In view of the insensitivity of blood cultures alone to define neonatal infection, other techniques hold promise such as 16s rRNA and PCR which detects <3 copies bacterium. Positives identified by PCR were higher than by blood culture (10 versus 5%) and when blood culture was used as control, the sensitivity and specificity of PCR was 100% and 97.85%, respectively and the index of accurate diagnosis was 0.979.19 Multiplex PCR (n = 803 infants and children) showed a positive test in 16% compared to 10% using blood culture.20 This is further improved in CSF samples increasing detection from 9 to 45%. However, challenges still exist in the identification of clinically significant Gram-positive infections, understanding the significance of DNA of bacteria in the blood (DNAemia) and sustained inflammation on long-term outcomes.

Conclusions

The recent introduction of Sepsis-3 for adults has triggered plans to translate this to children and newborn infants and involvement in the Surviving Sepsis campaign (www.survivingsepsis.org).
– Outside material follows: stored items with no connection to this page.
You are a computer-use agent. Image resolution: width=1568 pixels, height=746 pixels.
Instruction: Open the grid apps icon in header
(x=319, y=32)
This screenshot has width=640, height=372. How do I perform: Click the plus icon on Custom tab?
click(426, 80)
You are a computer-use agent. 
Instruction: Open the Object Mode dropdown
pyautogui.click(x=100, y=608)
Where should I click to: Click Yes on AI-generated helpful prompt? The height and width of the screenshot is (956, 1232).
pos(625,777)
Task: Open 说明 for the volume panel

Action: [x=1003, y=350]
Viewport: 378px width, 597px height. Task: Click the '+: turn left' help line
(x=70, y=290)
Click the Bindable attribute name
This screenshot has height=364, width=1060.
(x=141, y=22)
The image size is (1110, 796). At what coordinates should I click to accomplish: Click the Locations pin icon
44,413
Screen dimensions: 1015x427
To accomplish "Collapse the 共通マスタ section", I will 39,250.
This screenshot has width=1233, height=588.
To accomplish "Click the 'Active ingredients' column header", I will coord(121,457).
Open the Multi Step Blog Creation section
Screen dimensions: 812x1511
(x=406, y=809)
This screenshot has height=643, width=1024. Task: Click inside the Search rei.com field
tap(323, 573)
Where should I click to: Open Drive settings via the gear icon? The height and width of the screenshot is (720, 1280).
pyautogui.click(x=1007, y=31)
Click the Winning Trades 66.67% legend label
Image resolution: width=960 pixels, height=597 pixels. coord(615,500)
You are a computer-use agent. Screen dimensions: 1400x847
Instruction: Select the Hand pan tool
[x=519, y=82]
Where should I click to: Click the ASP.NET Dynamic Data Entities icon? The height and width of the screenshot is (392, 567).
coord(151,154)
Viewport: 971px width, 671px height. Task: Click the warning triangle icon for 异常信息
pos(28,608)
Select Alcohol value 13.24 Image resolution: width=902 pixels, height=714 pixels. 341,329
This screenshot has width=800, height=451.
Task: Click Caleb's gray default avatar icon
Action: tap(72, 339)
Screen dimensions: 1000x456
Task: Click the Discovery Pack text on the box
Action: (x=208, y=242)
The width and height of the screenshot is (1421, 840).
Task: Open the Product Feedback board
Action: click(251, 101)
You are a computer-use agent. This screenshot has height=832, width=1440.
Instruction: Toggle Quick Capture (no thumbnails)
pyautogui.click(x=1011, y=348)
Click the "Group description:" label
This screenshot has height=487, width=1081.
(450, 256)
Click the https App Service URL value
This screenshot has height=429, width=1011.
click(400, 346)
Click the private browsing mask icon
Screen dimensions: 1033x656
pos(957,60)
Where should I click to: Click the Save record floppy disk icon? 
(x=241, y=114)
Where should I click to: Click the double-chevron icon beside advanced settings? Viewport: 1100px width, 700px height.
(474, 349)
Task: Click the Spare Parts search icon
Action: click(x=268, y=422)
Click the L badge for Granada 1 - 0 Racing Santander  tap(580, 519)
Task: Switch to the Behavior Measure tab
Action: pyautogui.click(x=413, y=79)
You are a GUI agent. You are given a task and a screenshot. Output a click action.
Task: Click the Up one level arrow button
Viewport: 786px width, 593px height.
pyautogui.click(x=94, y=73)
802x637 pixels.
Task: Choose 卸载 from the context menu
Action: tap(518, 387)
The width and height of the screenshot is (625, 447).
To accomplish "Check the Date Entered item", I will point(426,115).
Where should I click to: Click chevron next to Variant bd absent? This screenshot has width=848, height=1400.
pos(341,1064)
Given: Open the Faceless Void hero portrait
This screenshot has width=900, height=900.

However, there are significant reasons that extrapolation is not appropriate in this setting. Sepsis is challenging for many reasons as it is not a single static disease but a dynamic continuum of inflammatory responses. This situation makes single biomarkers insufficient as different pathogens, immune status and duration of sepsis vary the systemic immune response.

Clinical trials have not routinely accounted for these variations and despite promise in defined subgroups have failed to prove benefit in larger populations. There are multiple definitions of neonatal sepsis used internationally that encompass clinical, microbiological and biochemical data as well as treatment initiation and duration. The difficulties in comparing early and late onset sepsis as well as differences between term and preterm infants make a single definition or management plan challenging. In EOS the presence of antenatal inflammation or chorioamnionitis may not be definitely recognised until the placental histology is completed and whether this information is included as a factor in early management is controversial. Histological confirmation of chorioamnionitis may or may not be helpful for the diagnosis of neonatal sepsis.21

More recently the neurodevelopmental sequelae of infection have been highlighted apart from the immediate morbidity and mortality. The inflammatory response following sepsis and necrotising enterocolitis are associated with adverse neurological outcomes. Even coagulase-negative Staphloccoccal infections that were previously considered as contaminants and harmless skin commensals are associated with abnormal neurodevelopmental outcome in preterm infants.22 Tertiary mechanisms of brain injury involve persistent dysregulated inflammation. Once inflammation is triggered, there can be a sustained response.23

In addition to the lack of an internationally accepted consensus definition of neonatal sepsis, there are no definitions associated with long-term outcomes. This lack hinders ongoing collaborative research and benchmarking. Core outcomes are required to standardise clinical trials of sepsis and allow comparison between trials. In addition, prioritising research goals with families is essential.24,25 Therefore a consensus definition is required that can be universally generalisable and validated in international datasets and correlated with neurodevelopmental outcomes.